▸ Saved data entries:
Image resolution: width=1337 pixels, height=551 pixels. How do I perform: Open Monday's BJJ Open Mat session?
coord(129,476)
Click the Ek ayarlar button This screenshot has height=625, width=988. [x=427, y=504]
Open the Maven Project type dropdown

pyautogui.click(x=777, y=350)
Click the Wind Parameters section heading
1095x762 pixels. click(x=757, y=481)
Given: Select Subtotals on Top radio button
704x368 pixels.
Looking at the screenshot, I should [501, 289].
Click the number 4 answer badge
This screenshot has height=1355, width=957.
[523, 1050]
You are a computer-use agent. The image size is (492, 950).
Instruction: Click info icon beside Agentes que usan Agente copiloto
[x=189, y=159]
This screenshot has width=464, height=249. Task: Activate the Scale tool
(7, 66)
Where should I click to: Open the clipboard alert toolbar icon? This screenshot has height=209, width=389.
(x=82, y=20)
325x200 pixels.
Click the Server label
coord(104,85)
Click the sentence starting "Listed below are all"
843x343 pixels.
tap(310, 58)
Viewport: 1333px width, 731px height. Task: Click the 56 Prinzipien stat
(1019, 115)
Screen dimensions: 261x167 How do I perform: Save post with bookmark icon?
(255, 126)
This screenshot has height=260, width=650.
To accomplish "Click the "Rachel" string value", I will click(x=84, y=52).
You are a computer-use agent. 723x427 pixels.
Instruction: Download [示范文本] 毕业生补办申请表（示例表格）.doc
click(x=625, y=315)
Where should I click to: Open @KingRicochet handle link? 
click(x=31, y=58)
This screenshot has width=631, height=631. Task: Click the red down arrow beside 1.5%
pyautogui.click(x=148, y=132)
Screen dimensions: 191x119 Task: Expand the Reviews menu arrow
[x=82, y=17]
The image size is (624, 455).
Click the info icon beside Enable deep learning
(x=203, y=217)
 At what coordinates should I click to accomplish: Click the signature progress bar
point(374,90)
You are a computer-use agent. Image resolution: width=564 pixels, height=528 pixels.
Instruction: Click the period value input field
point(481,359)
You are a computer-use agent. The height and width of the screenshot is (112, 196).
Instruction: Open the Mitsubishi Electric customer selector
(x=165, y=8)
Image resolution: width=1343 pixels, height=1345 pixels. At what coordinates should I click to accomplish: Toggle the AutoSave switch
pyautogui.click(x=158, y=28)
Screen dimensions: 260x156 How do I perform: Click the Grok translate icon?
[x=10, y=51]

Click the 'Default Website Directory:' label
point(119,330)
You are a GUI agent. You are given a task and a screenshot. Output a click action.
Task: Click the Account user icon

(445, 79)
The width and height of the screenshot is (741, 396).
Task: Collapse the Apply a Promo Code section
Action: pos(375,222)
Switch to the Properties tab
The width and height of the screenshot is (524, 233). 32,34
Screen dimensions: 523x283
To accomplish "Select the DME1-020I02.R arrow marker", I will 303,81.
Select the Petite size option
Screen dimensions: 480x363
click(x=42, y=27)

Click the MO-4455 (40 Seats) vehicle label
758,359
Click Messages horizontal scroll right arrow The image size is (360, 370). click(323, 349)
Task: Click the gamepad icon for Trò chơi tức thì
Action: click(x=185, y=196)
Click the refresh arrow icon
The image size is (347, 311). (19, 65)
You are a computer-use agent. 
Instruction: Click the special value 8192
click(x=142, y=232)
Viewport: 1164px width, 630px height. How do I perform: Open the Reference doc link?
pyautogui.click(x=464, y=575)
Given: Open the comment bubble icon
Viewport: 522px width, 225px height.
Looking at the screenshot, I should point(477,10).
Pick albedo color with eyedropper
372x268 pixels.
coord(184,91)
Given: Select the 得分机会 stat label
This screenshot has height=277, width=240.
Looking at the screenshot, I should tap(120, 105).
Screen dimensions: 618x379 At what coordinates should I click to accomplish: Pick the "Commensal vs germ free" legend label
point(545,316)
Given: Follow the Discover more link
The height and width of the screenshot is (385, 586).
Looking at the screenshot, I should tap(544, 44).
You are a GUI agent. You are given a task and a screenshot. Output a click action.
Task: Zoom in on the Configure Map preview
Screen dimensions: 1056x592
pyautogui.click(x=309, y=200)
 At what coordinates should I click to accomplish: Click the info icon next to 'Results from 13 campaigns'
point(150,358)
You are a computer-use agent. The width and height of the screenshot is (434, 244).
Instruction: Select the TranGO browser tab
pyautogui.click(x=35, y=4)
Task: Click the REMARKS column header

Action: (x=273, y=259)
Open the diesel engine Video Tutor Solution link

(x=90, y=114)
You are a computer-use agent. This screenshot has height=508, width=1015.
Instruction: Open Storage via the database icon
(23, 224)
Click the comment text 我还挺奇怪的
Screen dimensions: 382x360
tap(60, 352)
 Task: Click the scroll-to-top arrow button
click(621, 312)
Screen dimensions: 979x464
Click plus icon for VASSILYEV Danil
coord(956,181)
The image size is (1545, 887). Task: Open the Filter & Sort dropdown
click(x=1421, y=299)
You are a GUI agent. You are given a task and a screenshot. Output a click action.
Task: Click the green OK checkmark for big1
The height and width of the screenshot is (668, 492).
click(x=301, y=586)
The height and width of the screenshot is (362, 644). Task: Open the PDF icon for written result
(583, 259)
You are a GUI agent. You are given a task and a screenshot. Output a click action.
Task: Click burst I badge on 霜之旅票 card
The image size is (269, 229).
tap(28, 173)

▸ WHAT TO PRODUCE:
Write out each line exactly, as it is shown above.

▸ EXERCISE SOLUTION:
Image resolution: width=1337 pixels, height=551 pixels. How do I perform: Open Monday's BJJ Open Mat session?
coord(129,476)
Click the Ek ayarlar button This screenshot has height=625, width=988. [x=427, y=504]
Open the Maven Project type dropdown

pyautogui.click(x=777, y=350)
Click the Wind Parameters section heading
1095x762 pixels. click(x=757, y=481)
Given: Select Subtotals on Top radio button
704x368 pixels.
Looking at the screenshot, I should [501, 289].
Click the number 4 answer badge
This screenshot has height=1355, width=957.
[523, 1050]
You are a computer-use agent. The image size is (492, 950).
Instruction: Click info icon beside Agentes que usan Agente copiloto
[x=189, y=159]
This screenshot has width=464, height=249. Task: Activate the Scale tool
(7, 66)
Where should I click to: Open the clipboard alert toolbar icon? This screenshot has height=209, width=389.
(x=82, y=20)
325x200 pixels.
Click the Server label
coord(104,85)
Click the sentence starting "Listed below are all"
843x343 pixels.
tap(310, 58)
Viewport: 1333px width, 731px height. Task: Click the 56 Prinzipien stat
(1019, 115)
Screen dimensions: 261x167 How do I perform: Save post with bookmark icon?
(255, 126)
This screenshot has height=260, width=650.
To accomplish "Click the "Rachel" string value", I will click(x=84, y=52).
You are a computer-use agent. 723x427 pixels.
Instruction: Download [示范文本] 毕业生补办申请表（示例表格）.doc
click(x=625, y=315)
Where should I click to: Open @KingRicochet handle link? 
click(x=31, y=58)
This screenshot has width=631, height=631. Task: Click the red down arrow beside 1.5%
pyautogui.click(x=148, y=132)
Screen dimensions: 191x119 Task: Expand the Reviews menu arrow
[x=82, y=17]
The image size is (624, 455).
Click the info icon beside Enable deep learning
(x=203, y=217)
 At what coordinates should I click to accomplish: Click the signature progress bar
point(374,90)
You are a computer-use agent. Image resolution: width=564 pixels, height=528 pixels.
Instruction: Click the period value input field
point(481,359)
You are a computer-use agent. The height and width of the screenshot is (112, 196).
Instruction: Open the Mitsubishi Electric customer selector
(x=165, y=8)
Image resolution: width=1343 pixels, height=1345 pixels. At what coordinates should I click to accomplish: Toggle the AutoSave switch
pyautogui.click(x=158, y=28)
Screen dimensions: 260x156 How do I perform: Click the Grok translate icon?
[x=10, y=51]

Click the 'Default Website Directory:' label
point(119,330)
You are a GUI agent. You are given a task and a screenshot. Output a click action.
Task: Click the Account user icon

(445, 79)
The width and height of the screenshot is (741, 396).
Task: Collapse the Apply a Promo Code section
Action: pos(375,222)
Switch to the Properties tab
The width and height of the screenshot is (524, 233). 32,34
Screen dimensions: 523x283
To accomplish "Select the DME1-020I02.R arrow marker", I will 303,81.
Select the Petite size option
Screen dimensions: 480x363
click(x=42, y=27)

Click the MO-4455 (40 Seats) vehicle label
758,359
Click Messages horizontal scroll right arrow The image size is (360, 370). click(323, 349)
Task: Click the gamepad icon for Trò chơi tức thì
Action: click(x=185, y=196)
Click the refresh arrow icon
The image size is (347, 311). (19, 65)
You are a computer-use agent. 
Instruction: Click the special value 8192
click(x=142, y=232)
Viewport: 1164px width, 630px height. How do I perform: Open the Reference doc link?
pyautogui.click(x=464, y=575)
Given: Open the comment bubble icon
Viewport: 522px width, 225px height.
Looking at the screenshot, I should point(477,10).
Pick albedo color with eyedropper
372x268 pixels.
coord(184,91)
Given: Select the 得分机会 stat label
This screenshot has height=277, width=240.
Looking at the screenshot, I should tap(120, 105).
Screen dimensions: 618x379 At what coordinates should I click to accomplish: Pick the "Commensal vs germ free" legend label
point(545,316)
Given: Follow the Discover more link
The height and width of the screenshot is (385, 586).
Looking at the screenshot, I should tap(544, 44).
You are a GUI agent. You are given a task and a screenshot. Output a click action.
Task: Zoom in on the Configure Map preview
Screen dimensions: 1056x592
pyautogui.click(x=309, y=200)
 At what coordinates should I click to accomplish: Click the info icon next to 'Results from 13 campaigns'
point(150,358)
You are a computer-use agent. The width and height of the screenshot is (434, 244).
Instruction: Select the TranGO browser tab
pyautogui.click(x=35, y=4)
Task: Click the REMARKS column header

Action: (x=273, y=259)
Open the diesel engine Video Tutor Solution link

(x=90, y=114)
You are a computer-use agent. This screenshot has height=508, width=1015.
Instruction: Open Storage via the database icon
(23, 224)
Click the comment text 我还挺奇怪的
Screen dimensions: 382x360
tap(60, 352)
 Task: Click the scroll-to-top arrow button
click(621, 312)
Screen dimensions: 979x464
Click plus icon for VASSILYEV Danil
coord(956,181)
The image size is (1545, 887). Task: Open the Filter & Sort dropdown
click(x=1421, y=299)
You are a GUI agent. You are given a task and a screenshot. Output a click action.
Task: Click the green OK checkmark for big1
The height and width of the screenshot is (668, 492).
click(x=301, y=586)
The height and width of the screenshot is (362, 644). Task: Open the PDF icon for written result
(583, 259)
You are a GUI agent. You are given a task and a screenshot. Output a click action.
Task: Click burst I badge on 霜之旅票 card
The image size is (269, 229).
tap(28, 173)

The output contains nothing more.